Philippe Bettinelli, 2021



[1] Archives consultables à l’URL suivante : https://papertiger.org/category/art/, consulté le 14 mai 2025.

[2] Sur la comparaison de ces deux scandales, voir notamment Bernard Edelman et Nathalie Heinich, L’art en conflits : l’œuvre de l’esprit entre droit et sociologie, Paris, La Découverte, 2002.

[3] Elles étaient de fait plus nombreuses, comme le rappelle Shu Lea Chang : sur les 180 personnes ayant témoigné à l’audience, 123 l’ont fait en soutien à l’œuvre.

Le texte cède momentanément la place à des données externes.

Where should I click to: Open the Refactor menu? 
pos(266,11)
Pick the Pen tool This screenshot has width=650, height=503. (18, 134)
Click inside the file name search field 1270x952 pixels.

[4] Alvin Lucier semble ne pas être intervenu directement à l’audience : son témoignage est issu d’un courrier, lu en voix off dans la version de Trial of Tilted Arc conservée au Centre Pompidou.

[5] Cette première version, dans laquelle Shu Lea Cheang n’est pas directement créditée comme réalisatrice, est disponible à l’URL suivante : https://www.youtube.com/watch?v=uxyhgUAYvB4, consulté le 14 mai 2025. Elle contenait également une interview face caméra de Richard Serra, dans les locaux de Paper Tiger Television, remplacée par une prise de parole de l’artiste dans son atelier dans la seconde.

[6] L’œuvre sera par la suite stockée, Richard Serra s’opposant à toute installation de celle-ci sur un autre lieu que celui pour laquelle elle a été conçue.